Segment Start: Data shown

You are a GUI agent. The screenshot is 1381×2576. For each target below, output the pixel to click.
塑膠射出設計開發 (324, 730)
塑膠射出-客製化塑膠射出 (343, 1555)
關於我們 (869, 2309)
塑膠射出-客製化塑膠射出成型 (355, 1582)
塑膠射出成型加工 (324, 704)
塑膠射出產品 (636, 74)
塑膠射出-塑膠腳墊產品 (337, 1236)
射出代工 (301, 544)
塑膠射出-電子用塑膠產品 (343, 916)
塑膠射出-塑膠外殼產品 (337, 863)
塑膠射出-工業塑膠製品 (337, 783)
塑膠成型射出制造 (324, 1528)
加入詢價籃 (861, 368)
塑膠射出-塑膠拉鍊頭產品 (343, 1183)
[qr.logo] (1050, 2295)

Segment End: Data shown

Please return the full set of records exactly as given above.

You are a GUI agent. The screenshot is 1381×2576. For each target below, output the pixel to click.
塑膠射出設計開發 (324, 730)
塑膠射出-客製化塑膠射出 (343, 1555)
關於我們 (869, 2309)
塑膠射出-客製化塑膠射出成型 (355, 1582)
塑膠射出成型加工 (324, 704)
塑膠射出產品 (636, 74)
塑膠射出-塑膠腳墊產品 (337, 1236)
射出代工 (301, 544)
塑膠射出-電子用塑膠產品 (343, 916)
塑膠射出-塑膠外殼產品 (337, 863)
塑膠射出-工業塑膠製品 (337, 783)
塑膠成型射出制造 (324, 1528)
加入詢價籃 (861, 368)
塑膠射出-塑膠拉鍊頭產品 (343, 1183)
[qr.logo] (1050, 2295)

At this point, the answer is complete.